I took a few pictures quickly and walked away. I found the phone number for the kill-buyer through making a few calls. He was at an auction. I could hear the blistering voice of the auctioneer in the background: more animals being bought and sold for slaughter. I have been to these auctions.
The people sit on rows of bleachers rising up from a central ring where the animal – cattle or a horse – is prodded along by a man waving a paddle or a cane. The people
gaze expressionlessly down at the animal who is compliant and just trying to do what is expected. The man keeps tapping the paddle on hips and back. I told the kill-buyer I would call back later.

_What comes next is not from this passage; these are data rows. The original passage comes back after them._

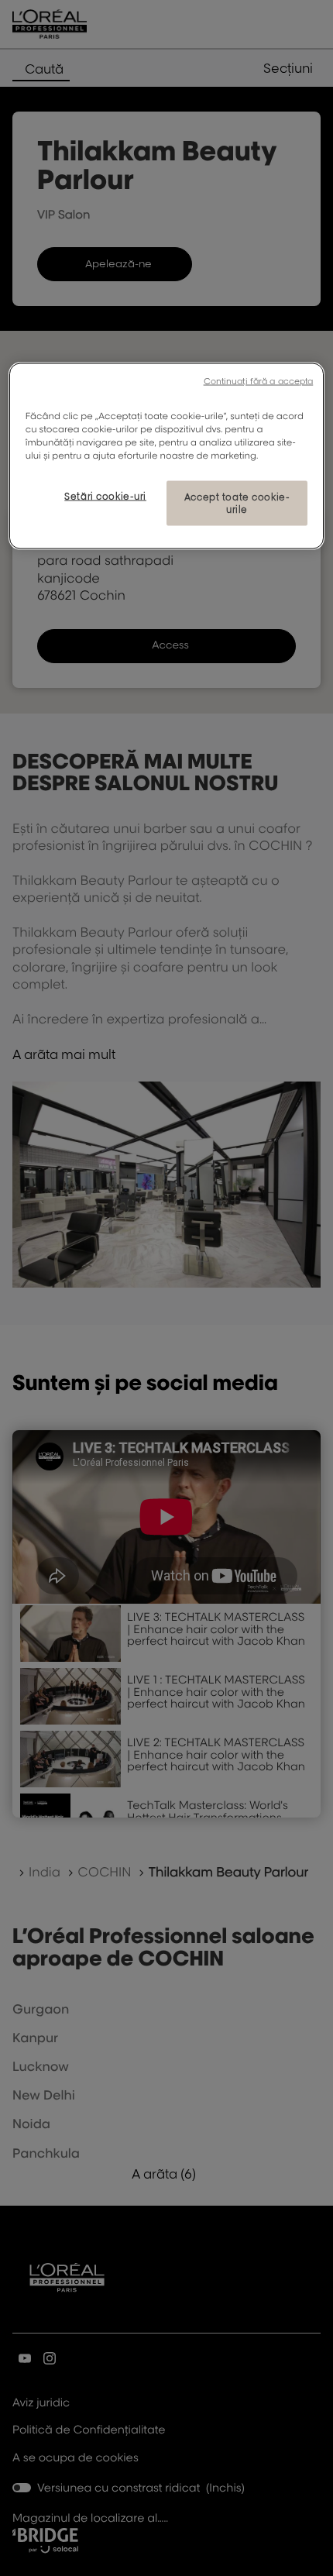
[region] (167, 455)
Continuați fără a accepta (259, 380)
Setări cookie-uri (105, 496)
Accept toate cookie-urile (237, 503)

I called the following day and said I was enquiring about the paint horse and the grey for a client. He said he could not remember if the paint was still at his place. I said, well it was there a few days ago. He said he could not recall if that is a mare or a gelding.
And the grey, I asked. He said that she is a mare and was direct shipped from a farm to him. I wondered about the tag on the grey mare’s back – was it an auction tag or a reference to some file he has. But then I thought if I challenged him he would shut down and hang up. He said these are slaughter horses; they were direct shipped from a farm.
He went on to say that a lot of people are getting rid of horses right now and directly shipping them to him. I said that I thought they did that more in the fall and not so much in the spring after getting them through the winter. He said, yeah, he thought that too, but people are getting rid of a lot of them now this spring.
I asked if he sold horses to the public. He said he did that at one time but does not want to any more. He said he only deals in slaughter horses and that good riding horses don’t get sold at auction anymore and don’t get shipped to him.
It sounded to me that this man thought of himself as providing a service to horse owners. If owners have a horse that they do not want: maybe the horse is slightly lame or has some other health issue that is going to cost money; or has a behavioural problem that the owner just does not want to figure out how to work with; or maybe the person is moving away from home, then they can sell the horse at auction and he will buy her or they just ship the horse to him directly.
That way the owners quickly wash their hands of their horse and even make a bit of money. Good training takes time, effort, and sometimes an investment of money. Health care takes time and money. Euthanasia has a cost; as does burying a horse or calling for the removal of the body.
I have known people who have sent horses to slaughter: they were not short of funds. But they were often angry at their horse for throwing them, or bucking, being hard to catch, or some other transgression against the owner’s expectations. They treated their horse as if their horse ‘deserved’ to go to slaughter for letting them down. They wanted to distance themselves from the horse. They seemed to want their horse to be hurt the way their ego had been hurt. How childish this behaviour on our part is, but it is not uncommon.
And I know some amazing people who rescued horses from the knives of slaughter – people who have no money but have love and a deep commitment to their horse. I have seen so called ‘slaughter horses’ have meaningful wonderful lives after rescue. And I have watched people transform themselves into confident, proud horse guardians through the process of caring for and training their once slaughter-bound horse.
The kill-buyer has been told by a large segment of the horse owning population that he serves a purpose, that he provides a much needed service of removing a problem cheaply and even for a bit of cash. I believe he really feels that way, and has been shown over and over again by horse owners that he is serving a need. Let’s tell him we don’t need him anymore.
Let’s tell him it is time to hang up his keys and retire.